APAC cannot be summarised the way Europe can. The EU runs a single licence — the Capital Requirements Regulation credit institution authorisation — passportable across 24 member states under one statutory protection ceiling (€100,000 DGS). APAC has no equivalent. Every market in this hub holds a separate banking statute, a separate regulator, and a separate deposit-insurance scheme. A reader who knows how the EU works has to throw most of that mental model out before reading APAC content.
Singapore, the most-mature framework, splits digital banks into four classes under the MAS digital-bank framework: Digital Full Bank (DFB) for retail + corporate, Digital Wholesale Bank (DWB) for SME + corporate only, plus the Stored Value Facility (SVF) and Major Payment Institution (MPI) classes under the Payment Services Act. Only DFBs are SDIC-protected.
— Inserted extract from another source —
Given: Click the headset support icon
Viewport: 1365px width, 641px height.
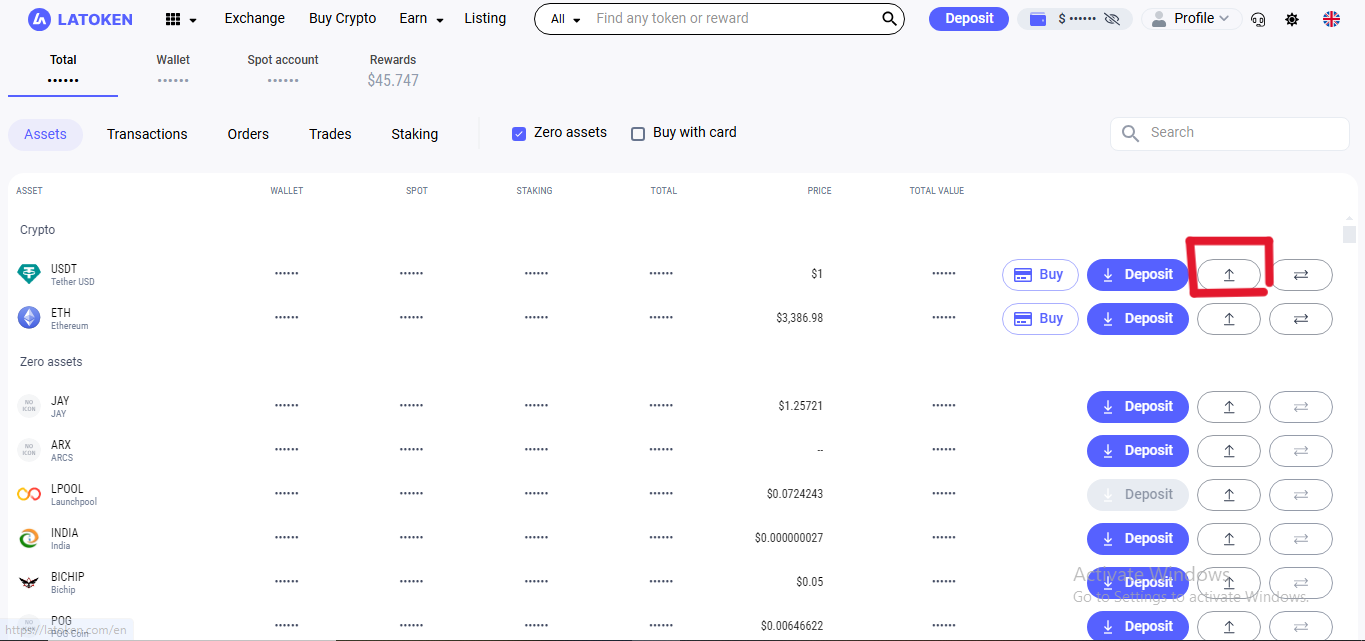Looking at the screenshot, I should 1258,19.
MAS issued exactly four digital-bank licences ever — GXS and Trust as DFBs, ANEXT and Green Link as DWBs — and the framework remains in mid-rollout.
South Korea works through the Special Act on Internet-Only Banks (2018), which capped the Internet-Only Bank (IOB) licence at three issuances. KakaoBank, K bank, and Toss Bank hold those three. KakaoBank operates inside the Kakao messenger ecosystem; Toss Bank operates inside Viva Republica. Korean digital banking is therefore a chaebol-adjacent super-app story, not a standalone-fintech story.
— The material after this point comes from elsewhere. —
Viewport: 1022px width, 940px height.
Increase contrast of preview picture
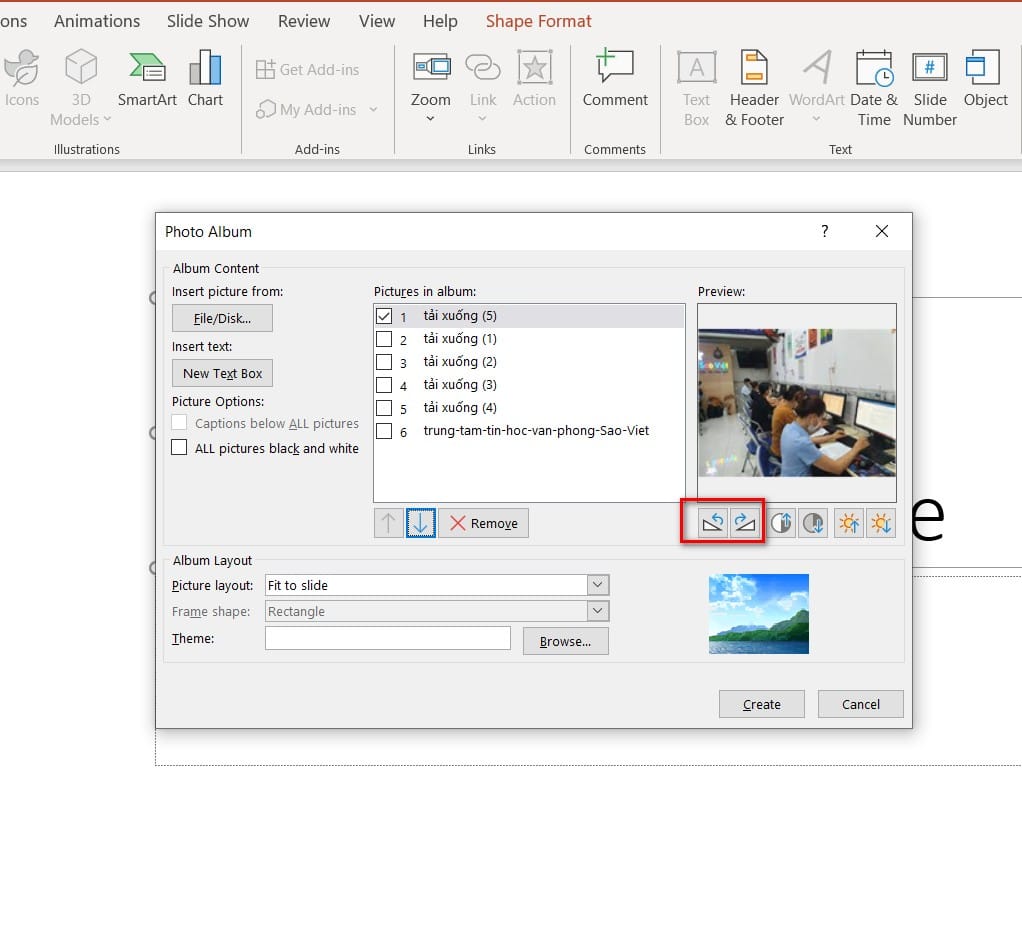(x=782, y=523)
The Philippines took a different path under BSP Circular No. 1105 (2020): six Digital Bank Licences (DBL) were issued — Tonik, Maya, GoTyme, UnionDigital, Overseas Filipino Bank, UNO — and then the framework was closed. New entrants now have to acquire an existing DBL or pursue a Universal/Commercial Bank route. Australia runs a single uniform framework: APRA's Authorised Deposit-taking Institution (ADI) statute, which Up Bank, ubank, and ING all hold without sub-classes. Japan permits any FSA-licensed bank to operate digital-only — PayPay Bank, Rakuten Bank, Sony Bank, SBI Sumishin Net Bank — under the Banking Act, with no special "digital" sub-licence.
Indonesia requires a full OJK Bank Umum licence — SeaBank, Jago, Allo, Neo Commerce all sit there. Thailand awarded three Bank of Thailand Virtual Bank licences in 2024-25 (SCB-WeBank, KBank-AIS, Ascend Money) on top of the existing Commercial Bank class. Vietnam has not yet published a standalone digital-bank framework — Cake by VPBank, Timo, and TNEX operate under partner-bank SBV authorisations. Pakistan is the newest entrant: SBP issued five Digital Retail Bank licences in 2023-24 (Mashreq, easypaisa, Hugo, KT Bank, Raqami) under the new Digital Banks Regulatory Framework, alongside the existing Scheduled Bank class.
Reading any APAC bank's safety profile starts with the licence acronym. The statutory protection class follows directly from it — and the variance between classes inside a single market is often larger than the variance between markets.